Dataset =>
:::
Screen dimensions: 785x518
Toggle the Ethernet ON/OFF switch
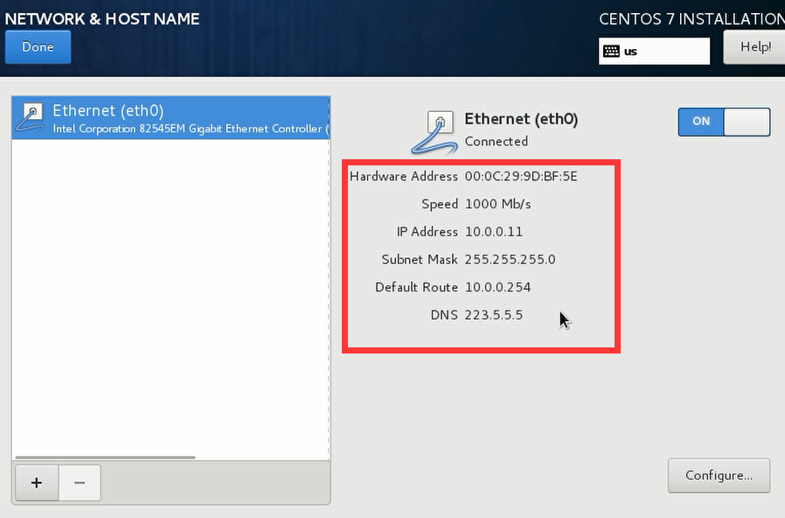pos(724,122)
:::
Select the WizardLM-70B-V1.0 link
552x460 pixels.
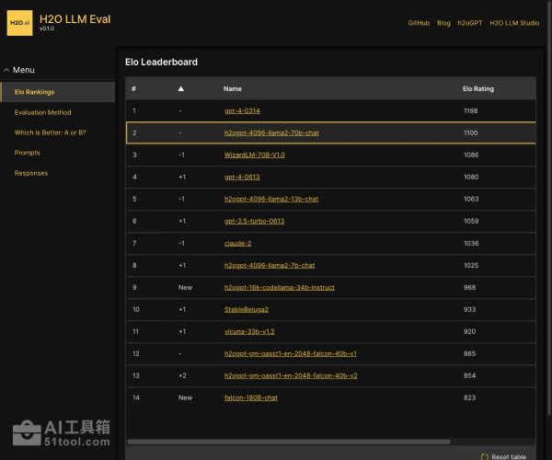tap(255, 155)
:::
What is asked => Please output the listing starting at the line containing "Screen dimensions: 785x518" and ending at the line containing "pos(724,122)", reproducing those lines exactly, and leave out the pictures.

Worked answer =>
Screen dimensions: 785x518
Toggle the Ethernet ON/OFF switch
pos(724,122)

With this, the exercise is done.